**TEXT EXCERPT:**
# # # # #

Convolutional layer: Convolutional layers learn and extract features from input data. These range from low-level features to advanced features. Each convolutional layer may learn different features. The neurons in the convolutional layer are not fully connected to all the neurons in the previous layer, but are only connected to those in local regions. This local connectivity enables the convolutional layer to effectively capture local features of the input data and reduce the number of parameters in the network. All neurons use the same convolutional kernel for convolution operations. This not only reduces the number of parameters that need to be learned, but also makes the network invariable to the translation and scale change of the input data. The data input to the convolutional layer are used to extract features through convolution operation.
Global average pooling layer: This layer conducts global information extraction by pooling the spatial dimensions of the feature map into a single value. It summarizes the global information throughout the entire feature map, reduces the number of parameters, and serves as a safeguard against overfitting.
Fully-connected layer: The feature maps are flattened and mapped to the feature space. Each neuron is connected to all the outputs of the previous layer, allowing for the synthesis of all features. The fully-connected layer is able to combine higher-level feature representations into higher-level abstract features to better capture complex patterns and laws of data. It helps the model learn nonlinear relationships among features. Parameter learning enables the model to better fit the training data and have better generalization ability. The combination of the fully-connected layer with other types of layers is performed to reduce the number of parameters. The final fully-connected layer is also capable of transforming features into probability distributions for different classes, thus enabling the classification task.

2.2. The Basic Principle of Transfer Learning

Transfer learning generally refers to the learning process that exploits the similarities between old and new data or old and new models and transfers models that have been learned and applied in the old domain to a new domain. The relevant knowledge and theories involved in transfer learning are described as follows:
The object of transfer learning is known as the domain, which typically consists of data, data labels, and the relationships among data.

# # # # #

**EXERCISE PROMPT:** Transcribe the part of the neural network layers text that opens with the words containing "Fully-connected layer: The" and closes with "the classification task.". The lines that come next have no role in this work.

# # # # #

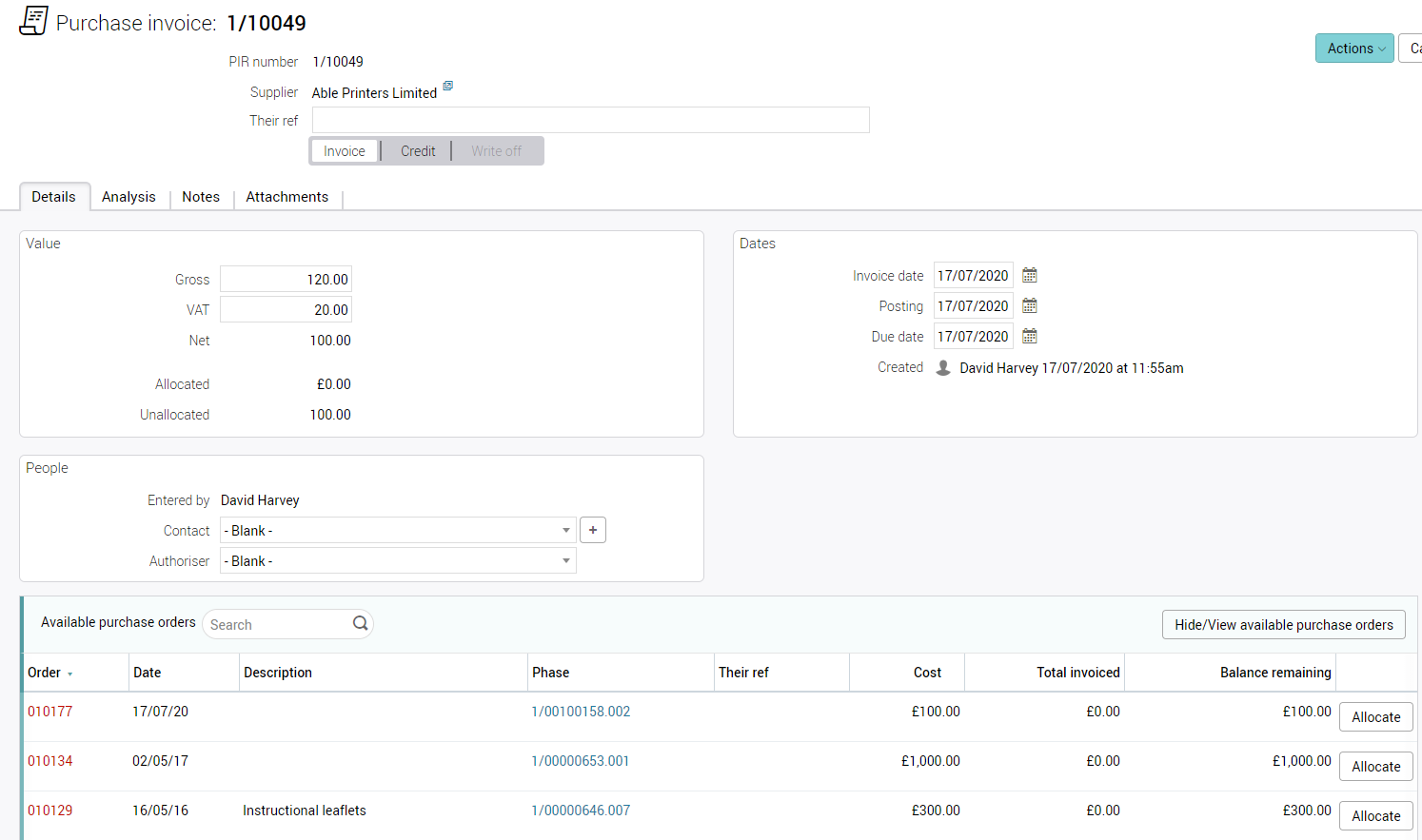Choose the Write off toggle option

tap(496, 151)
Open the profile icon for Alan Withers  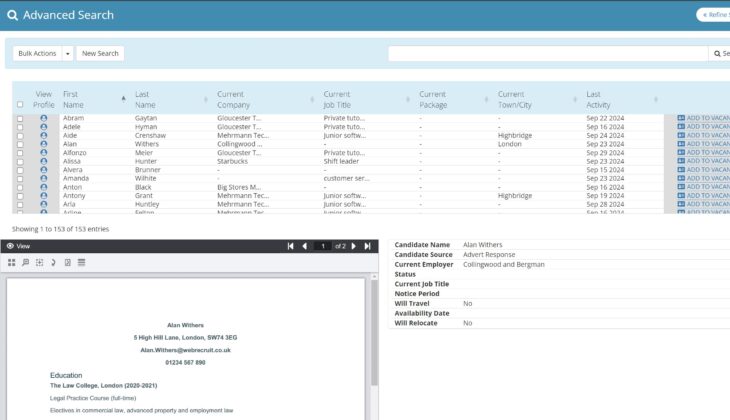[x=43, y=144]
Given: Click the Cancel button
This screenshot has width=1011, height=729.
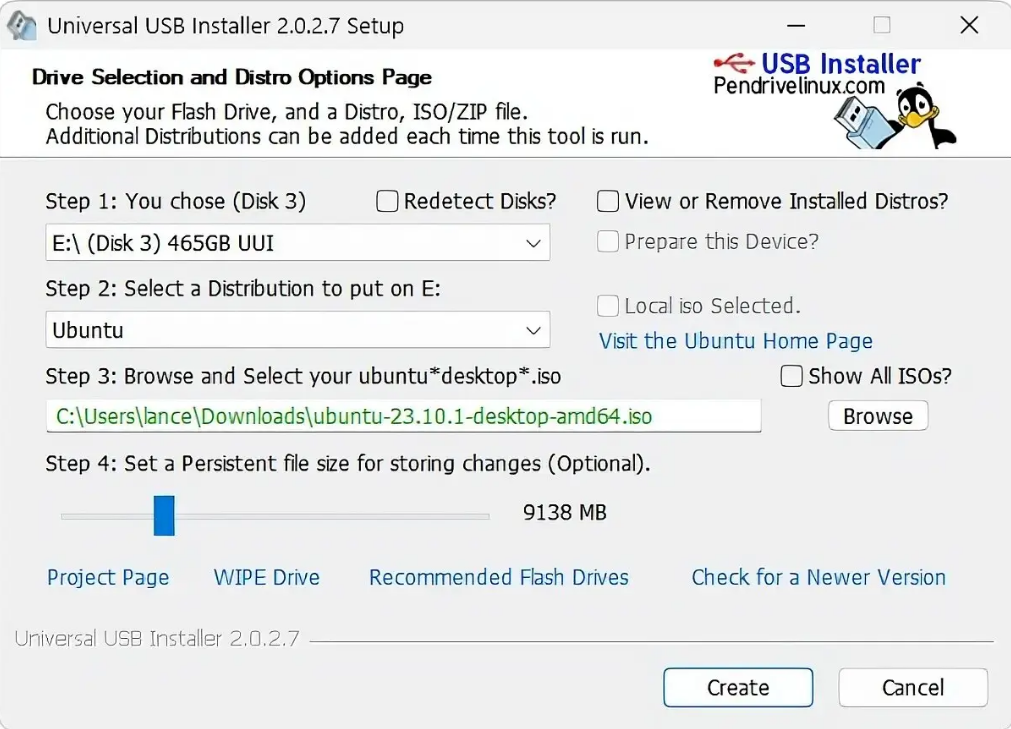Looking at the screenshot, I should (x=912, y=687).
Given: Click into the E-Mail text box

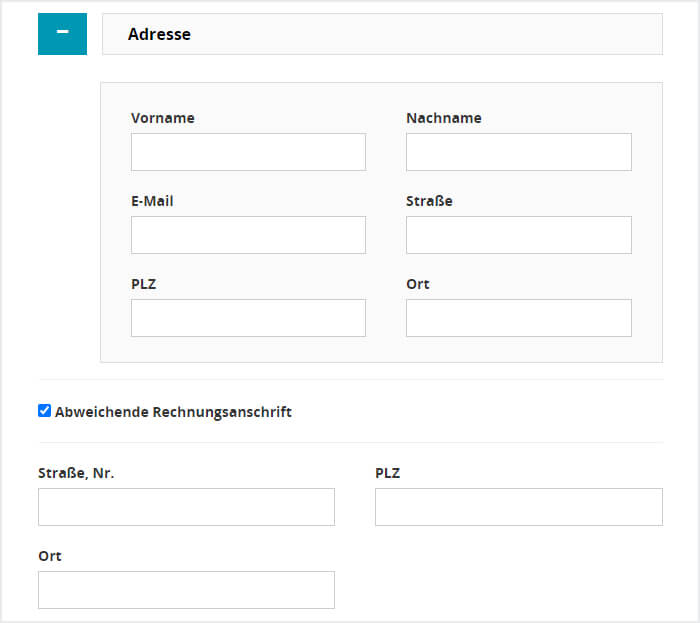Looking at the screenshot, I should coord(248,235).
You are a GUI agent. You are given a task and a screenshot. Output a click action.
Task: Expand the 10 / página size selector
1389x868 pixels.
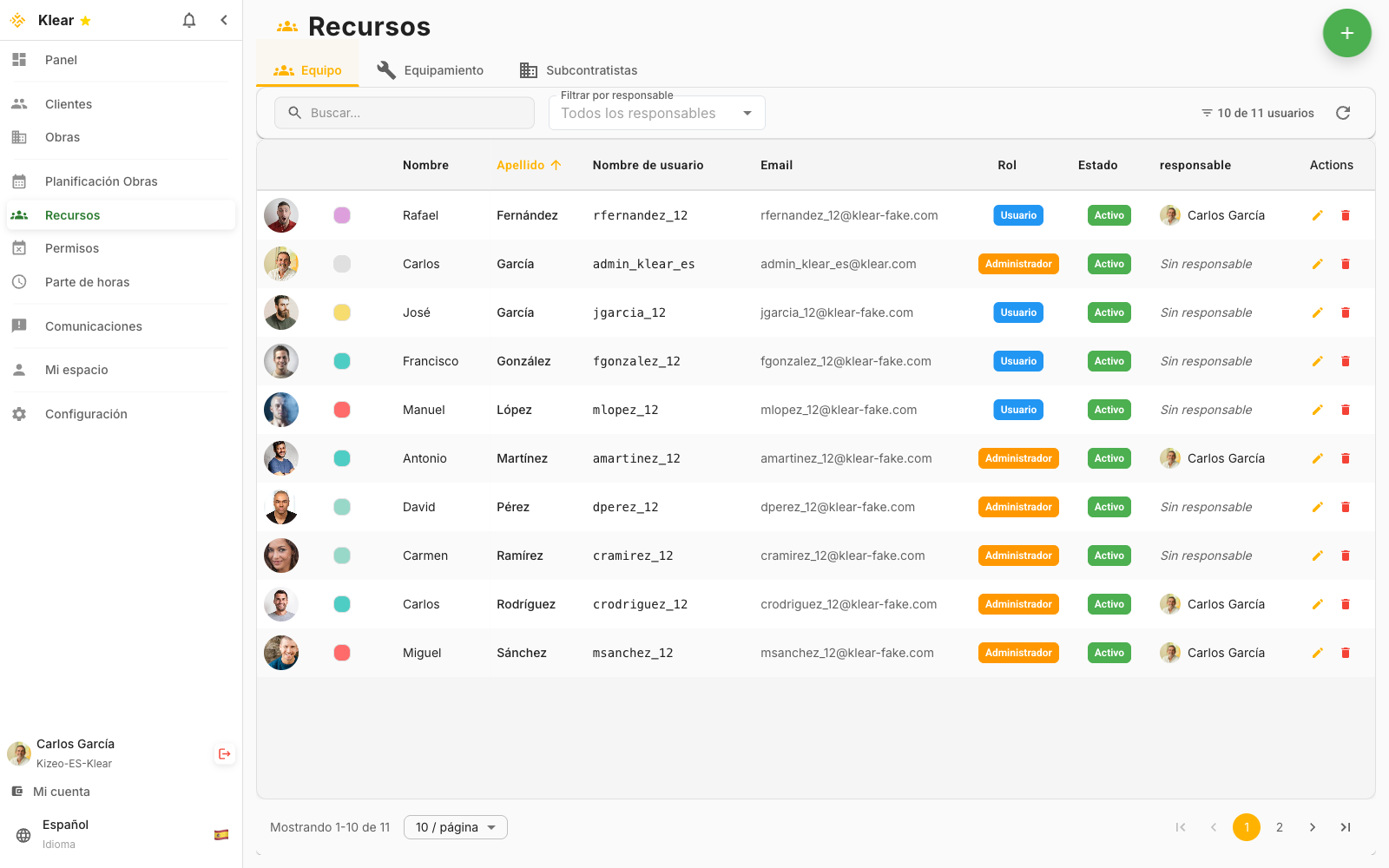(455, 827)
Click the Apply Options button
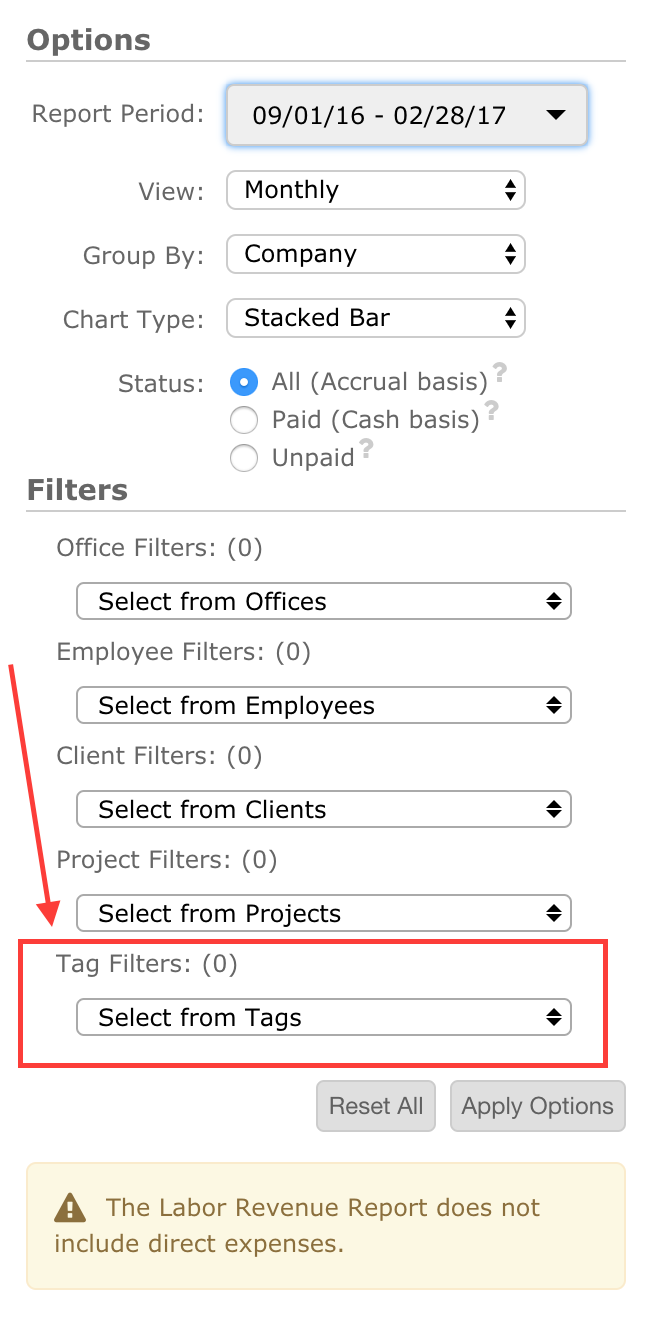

# # # # #

**SOLVED PROBLEM:**
Fully-connected layer: The feature maps are flattened and mapped to the feature space. Each neuron is connected to all the outputs of the previous layer, allowing for the synthesis of all features. The fully-connected layer is able to combine higher-level feature representations into higher-level abstract features to better capture complex patterns and laws of data. It helps the model learn nonlinear relationships among features. Parameter learning enables the model to better fit the training data and have better generalization ability. The combination of the fully-connected layer with other types of layers is performed to reduce the number of parameters. The final fully-connected layer is also capable of transforming features into probability distributions for different classes, thus enabling the classification task.